At Chateau Haut Bailly in Pessac Léognan, environment and aesthetics go hand in hand. It took 100s of people working together for five years to create a stunning structure that perfectly integrates into the surroundings, is carbon neutral and has increased biodiversity thanks to a roof garden, purposely sown with plants to offer a mix of seeds and berries to support fauna.
All change.
Could it be that climate change is not all bad news? Appellations with cooler terroirs have traditionally struggled to get grapes to perfect ripeness every vintage. Perhaps climate change means it’s time to reassess our perception of some Bordeaux appellations?
Cornelis van Leeuwen, terroir expert at Bordeaux University thinks so. He has turned his attention to the satellite appellations of Saint Emilion, and in particular to Les Saints Elites, 8 family-owned vineyards working together since 2016 to promote these too often overlooked terroirs.
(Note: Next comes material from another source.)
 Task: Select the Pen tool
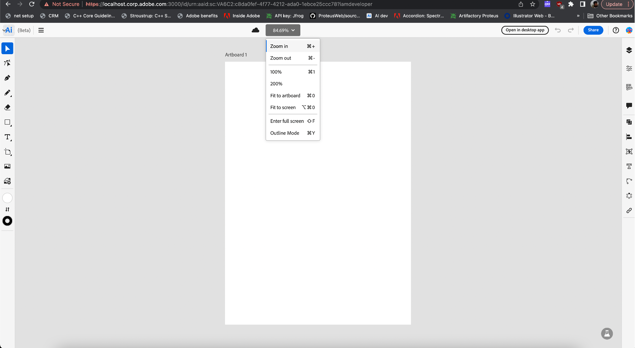(7, 78)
To the north of Saint Emilion, the appellations of Saint-Georges Saint-Emilion, Montagne Saint-Emilion, Puisseguin Saint-Emilion and Lussac Saint-Emilion have long been in the shadow of their more famous neighbour.
They have their terroir and their Merlot dominated blends in common with their more famous neighbour, although their wines were often characterised as ‘rustic’, cooler terroir showing green tannins in tricky vintages. No longer.
From handicap to advantage
In the hot, dry 2022 vintage, when top properties of Saint Emilion were given a last minute derogation to water vines, the satellites held up just fine. The vines produced wines with an elegant freshness that showed well in the recent primeur tastings.
These cooler conditions favour the aromatic expression of Merlot, a grape traditionally planted in the cooler soils across Bordeaux, but that quickly suffers from an excess of heat and with a short picking window.
This awareness of the advantage of cooler soils is not limited to the satellites. At a recent tasting in Château Grand Corbin, classified growth of Saint Emilion, enthusiastically shared that their location the northern, traditionally cooler, part of the Saint Emilion appellation was a plus. Not something they would have mentioned, let alone boasted about in the past. Fronsac, also had a great 2022 vintage. Traditionally a cooler neighbour of Saint Emilion, it neither had the right, nor the need to irrigate thanks to the cooler terroir with deep clay acting as a water reserve.
Could climate change be bringing Bordeaux’s cooler terroirs in from the cold?